(Source text)
Intense

I would like to sit down with all of you and have a chat. I want to let you know what’s happening in my life, because it’s big and it’s intense.

It’s no secret that I can be very impulsive at times. Or I can SEEM impulsive to the outside view. An example would be the time my realtor was taking me around to look at houses. We were inside the second one she’d ever shown me when I said, “I want it.”  She thought I was being rash.  What she doesn’t realize is that this moment of “I want it” was the culmination of months of screening hundreds of houses on MLS.  I knew when I was inside that little 1908 bungalow with the compost bin enveloped in a raspberry patch and a cottontail rabbit munching clover at dusk under the apple tree that this was my little dream house. Nothing the realtor said could change my mind about that.

When I saw C for the first time, there was an instant connection. I knew right away that I adored him. The more he spoke, the more smitten I became. When he walked around the car to open my door EVERY TIME, I swooned. When he consulted me carefully before ordering dinner, I smiled. When he taught me a new word (pica), my heart went pitty pat.

This is a kinky thing to admit, but I really get off on food talk and expertise. C has got that one in the bag. He stops at his local Italian market and bakery on the way over to pick up olives I’ve never tasted, breads I’ve never heard of, ingredients I haven’t seen since traveling through the south of France.

You know I like a well-read man. Not only is Walt Whitman in the “to be read to one another aloud” pile, but so is The Death of Ivan Illych and other Stories. Things like this make me wonder if I subconsciously submitted a wish list to the heavens and it was scooped up by an angel–one of those angels who is assigned to matchmaking detail.

Last night I finally cooked for him for the first time.  He’s cooked for me once and we’ve collaborated on a few meals.

2013_Kelly_stuffed_peppers

You know I like a cultured man. Over stuffed sweet peppers, C told me about the D.I.A. He’s been a member for years and will be taking me there this weekend for my maiden voyage into one of the best art museums in the Americas. As he was describing the Diego Rivera murals to me, I wanted to pinch myself. Am I dreaming?

While the peppers were in the oven, C was putting up a bird feeder for me, a special one designed to hold meal worms. Nesting Orioles really like those. I had asked him where I might hang it so that orioles would feel safe at it while squirrels would not feel comfortable investigating it and dumping the worms all over the place. C had suggested the metal canoe rack at the water’s edge. The next time he came, he brought his drill bits and tapping tool. While playing assistant on the project (oil spritzer), I learned about drilling into and creating threads in metal.

(Records for locating described items)
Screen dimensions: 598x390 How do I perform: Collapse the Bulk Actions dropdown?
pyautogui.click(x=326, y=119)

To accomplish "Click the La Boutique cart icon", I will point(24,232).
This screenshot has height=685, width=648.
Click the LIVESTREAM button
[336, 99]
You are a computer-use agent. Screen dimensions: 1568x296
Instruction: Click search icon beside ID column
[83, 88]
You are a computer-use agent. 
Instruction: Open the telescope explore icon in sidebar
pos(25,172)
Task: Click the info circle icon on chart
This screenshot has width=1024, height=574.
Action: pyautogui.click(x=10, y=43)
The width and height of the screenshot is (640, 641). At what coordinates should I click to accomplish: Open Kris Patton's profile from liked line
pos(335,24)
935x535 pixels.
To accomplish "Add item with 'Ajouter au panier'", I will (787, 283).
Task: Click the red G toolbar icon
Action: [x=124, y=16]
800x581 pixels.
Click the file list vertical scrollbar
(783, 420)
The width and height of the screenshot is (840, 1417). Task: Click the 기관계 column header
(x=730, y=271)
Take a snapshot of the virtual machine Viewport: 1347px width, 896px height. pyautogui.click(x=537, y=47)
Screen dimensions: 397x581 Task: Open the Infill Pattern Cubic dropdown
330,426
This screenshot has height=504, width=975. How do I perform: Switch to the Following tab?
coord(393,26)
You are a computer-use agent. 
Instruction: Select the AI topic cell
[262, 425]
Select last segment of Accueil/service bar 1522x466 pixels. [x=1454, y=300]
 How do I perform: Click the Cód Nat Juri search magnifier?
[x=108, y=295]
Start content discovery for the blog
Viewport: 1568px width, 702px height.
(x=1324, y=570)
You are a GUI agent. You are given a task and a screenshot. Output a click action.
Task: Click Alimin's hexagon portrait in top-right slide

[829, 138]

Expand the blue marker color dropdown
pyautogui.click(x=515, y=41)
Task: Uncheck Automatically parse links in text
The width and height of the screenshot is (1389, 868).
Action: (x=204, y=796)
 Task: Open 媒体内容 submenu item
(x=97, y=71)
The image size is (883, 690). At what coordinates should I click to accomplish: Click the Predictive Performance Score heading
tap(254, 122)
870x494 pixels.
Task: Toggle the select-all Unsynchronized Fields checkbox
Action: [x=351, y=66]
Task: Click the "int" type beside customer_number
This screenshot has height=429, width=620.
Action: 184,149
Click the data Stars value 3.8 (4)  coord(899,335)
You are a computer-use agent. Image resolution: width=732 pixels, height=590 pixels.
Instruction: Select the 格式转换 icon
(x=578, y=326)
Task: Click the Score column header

(What you are asked to do)
Summarize the post titled "Intense" in three sentences. The listing is separate material with no connection to the post.

(Answer for this exercise)
The writer explains that an apparently impulsive decision to want a 1908 bungalow actually came after months of screening hundreds of houses, and describes feeling an instant connection with C. C's courtesy, food expertise, and reading choices, including Walt Whitman and The Death of Ivan Illych and other Stories, deepen the writer's admiration. Over stuffed sweet peppers at the first meal the writer cooked for him, C described the D.I.A., where he will take the writer this weekend, and he put up a meal-worm bird feeder for orioles on the metal canoe rack at the water's edge.